### DATA
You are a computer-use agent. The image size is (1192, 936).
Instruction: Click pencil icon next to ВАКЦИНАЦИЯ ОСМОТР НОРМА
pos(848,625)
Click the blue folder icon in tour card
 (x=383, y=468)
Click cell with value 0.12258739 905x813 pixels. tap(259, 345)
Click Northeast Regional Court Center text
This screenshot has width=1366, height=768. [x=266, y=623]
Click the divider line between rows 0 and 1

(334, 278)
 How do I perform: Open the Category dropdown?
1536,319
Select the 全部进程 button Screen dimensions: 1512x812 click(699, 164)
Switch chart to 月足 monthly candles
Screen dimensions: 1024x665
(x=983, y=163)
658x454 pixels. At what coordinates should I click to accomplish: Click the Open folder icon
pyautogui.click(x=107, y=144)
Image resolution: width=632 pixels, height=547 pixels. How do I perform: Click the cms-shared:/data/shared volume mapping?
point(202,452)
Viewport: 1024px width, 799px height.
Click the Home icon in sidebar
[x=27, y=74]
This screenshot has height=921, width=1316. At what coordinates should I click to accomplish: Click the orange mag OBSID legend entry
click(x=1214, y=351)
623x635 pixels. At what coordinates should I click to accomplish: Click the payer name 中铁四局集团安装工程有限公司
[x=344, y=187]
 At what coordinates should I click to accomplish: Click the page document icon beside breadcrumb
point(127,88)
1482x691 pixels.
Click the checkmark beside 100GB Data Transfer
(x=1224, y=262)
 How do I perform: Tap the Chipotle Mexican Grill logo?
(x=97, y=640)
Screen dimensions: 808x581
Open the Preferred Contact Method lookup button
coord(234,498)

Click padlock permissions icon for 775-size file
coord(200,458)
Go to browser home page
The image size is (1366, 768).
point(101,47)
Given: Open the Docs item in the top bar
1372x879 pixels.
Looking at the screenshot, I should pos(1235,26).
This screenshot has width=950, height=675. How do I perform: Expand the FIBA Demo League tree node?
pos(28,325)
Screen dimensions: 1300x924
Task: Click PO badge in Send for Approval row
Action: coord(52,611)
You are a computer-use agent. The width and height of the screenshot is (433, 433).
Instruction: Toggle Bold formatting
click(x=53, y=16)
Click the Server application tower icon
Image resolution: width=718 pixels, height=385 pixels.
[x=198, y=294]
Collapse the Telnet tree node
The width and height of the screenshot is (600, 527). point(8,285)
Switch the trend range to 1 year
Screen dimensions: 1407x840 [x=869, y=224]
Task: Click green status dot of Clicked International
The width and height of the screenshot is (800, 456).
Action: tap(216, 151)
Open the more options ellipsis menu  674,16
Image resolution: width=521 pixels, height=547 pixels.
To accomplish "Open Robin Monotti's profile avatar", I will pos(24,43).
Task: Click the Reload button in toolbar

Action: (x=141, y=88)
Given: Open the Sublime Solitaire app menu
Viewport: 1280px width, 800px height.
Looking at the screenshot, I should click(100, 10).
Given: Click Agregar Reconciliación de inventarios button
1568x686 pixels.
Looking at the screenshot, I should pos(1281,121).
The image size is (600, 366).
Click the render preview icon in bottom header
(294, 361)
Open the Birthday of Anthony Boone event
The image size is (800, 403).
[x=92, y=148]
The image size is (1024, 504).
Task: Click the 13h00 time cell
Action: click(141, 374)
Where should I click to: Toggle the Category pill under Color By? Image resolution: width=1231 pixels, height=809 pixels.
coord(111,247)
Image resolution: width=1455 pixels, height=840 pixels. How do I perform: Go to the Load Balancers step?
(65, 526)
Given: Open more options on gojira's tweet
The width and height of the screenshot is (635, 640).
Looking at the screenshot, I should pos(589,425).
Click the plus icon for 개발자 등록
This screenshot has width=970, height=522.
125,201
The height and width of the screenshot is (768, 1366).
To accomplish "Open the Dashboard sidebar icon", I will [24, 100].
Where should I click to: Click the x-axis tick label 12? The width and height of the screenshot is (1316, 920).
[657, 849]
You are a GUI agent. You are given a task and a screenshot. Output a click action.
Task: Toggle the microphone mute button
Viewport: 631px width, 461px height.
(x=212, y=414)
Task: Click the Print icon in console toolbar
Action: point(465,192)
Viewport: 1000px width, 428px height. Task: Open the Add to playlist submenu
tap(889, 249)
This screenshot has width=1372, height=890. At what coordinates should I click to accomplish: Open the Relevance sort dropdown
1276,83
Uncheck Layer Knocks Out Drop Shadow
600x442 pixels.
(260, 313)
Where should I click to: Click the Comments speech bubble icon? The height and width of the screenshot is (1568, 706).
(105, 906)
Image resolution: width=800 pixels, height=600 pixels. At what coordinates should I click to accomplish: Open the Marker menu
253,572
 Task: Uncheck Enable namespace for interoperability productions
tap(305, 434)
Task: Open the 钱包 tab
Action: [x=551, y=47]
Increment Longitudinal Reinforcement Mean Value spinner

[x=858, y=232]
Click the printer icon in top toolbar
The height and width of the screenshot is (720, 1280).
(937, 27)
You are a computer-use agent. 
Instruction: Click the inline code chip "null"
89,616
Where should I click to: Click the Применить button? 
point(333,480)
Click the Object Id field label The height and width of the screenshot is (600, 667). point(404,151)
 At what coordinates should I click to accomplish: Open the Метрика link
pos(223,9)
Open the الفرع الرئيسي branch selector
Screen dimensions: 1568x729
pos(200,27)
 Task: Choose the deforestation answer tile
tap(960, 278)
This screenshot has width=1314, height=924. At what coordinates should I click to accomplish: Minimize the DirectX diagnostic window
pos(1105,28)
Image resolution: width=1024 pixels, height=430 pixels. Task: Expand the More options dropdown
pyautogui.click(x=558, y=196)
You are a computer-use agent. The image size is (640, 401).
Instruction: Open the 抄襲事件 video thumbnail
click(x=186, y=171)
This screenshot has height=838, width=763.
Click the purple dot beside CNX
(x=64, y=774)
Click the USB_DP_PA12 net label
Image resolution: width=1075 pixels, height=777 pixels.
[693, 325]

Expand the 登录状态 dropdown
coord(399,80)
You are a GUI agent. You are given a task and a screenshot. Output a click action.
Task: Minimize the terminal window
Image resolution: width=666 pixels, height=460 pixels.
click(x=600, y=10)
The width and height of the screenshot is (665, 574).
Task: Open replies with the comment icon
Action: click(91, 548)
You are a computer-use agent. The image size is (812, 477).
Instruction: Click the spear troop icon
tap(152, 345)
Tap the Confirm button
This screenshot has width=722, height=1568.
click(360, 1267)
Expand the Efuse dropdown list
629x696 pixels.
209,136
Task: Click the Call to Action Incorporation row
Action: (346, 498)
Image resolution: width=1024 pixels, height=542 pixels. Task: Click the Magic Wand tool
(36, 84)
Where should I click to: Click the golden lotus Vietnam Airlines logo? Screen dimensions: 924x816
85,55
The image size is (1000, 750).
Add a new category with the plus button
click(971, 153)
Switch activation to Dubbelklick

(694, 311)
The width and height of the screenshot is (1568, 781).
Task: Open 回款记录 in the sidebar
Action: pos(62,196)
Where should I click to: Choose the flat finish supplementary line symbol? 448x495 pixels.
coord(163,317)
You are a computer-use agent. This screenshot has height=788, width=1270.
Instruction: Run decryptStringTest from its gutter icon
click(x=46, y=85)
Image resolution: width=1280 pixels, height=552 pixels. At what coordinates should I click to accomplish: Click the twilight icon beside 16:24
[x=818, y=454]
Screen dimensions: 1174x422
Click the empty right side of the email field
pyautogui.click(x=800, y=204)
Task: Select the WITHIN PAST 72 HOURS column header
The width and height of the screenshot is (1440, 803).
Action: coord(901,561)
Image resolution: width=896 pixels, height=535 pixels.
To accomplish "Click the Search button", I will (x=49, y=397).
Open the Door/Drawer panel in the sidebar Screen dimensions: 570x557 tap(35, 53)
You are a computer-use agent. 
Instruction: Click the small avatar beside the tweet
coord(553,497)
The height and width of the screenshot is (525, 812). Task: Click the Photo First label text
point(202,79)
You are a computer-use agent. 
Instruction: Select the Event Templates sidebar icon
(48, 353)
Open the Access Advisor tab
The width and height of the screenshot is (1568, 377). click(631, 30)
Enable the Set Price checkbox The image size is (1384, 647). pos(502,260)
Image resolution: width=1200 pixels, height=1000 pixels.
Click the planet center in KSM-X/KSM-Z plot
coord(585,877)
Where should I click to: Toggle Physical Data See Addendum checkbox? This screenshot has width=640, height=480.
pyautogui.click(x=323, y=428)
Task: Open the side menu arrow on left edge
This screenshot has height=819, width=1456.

### WHAT YOU WILL DO
Set down only the lines above that fall between the line holding "Tap the Confirm button" and the line holding "The image size is (1000, 750).", inclusive, keeping each exact.

### RESULT OF THE TASK
Tap the Confirm button
This screenshot has width=722, height=1568.
click(360, 1267)
Expand the Efuse dropdown list
629x696 pixels.
209,136
Task: Click the Call to Action Incorporation row
Action: (346, 498)
Image resolution: width=1024 pixels, height=542 pixels. Task: Click the Magic Wand tool
(36, 84)
Where should I click to: Click the golden lotus Vietnam Airlines logo? Screen dimensions: 924x816
85,55
The image size is (1000, 750).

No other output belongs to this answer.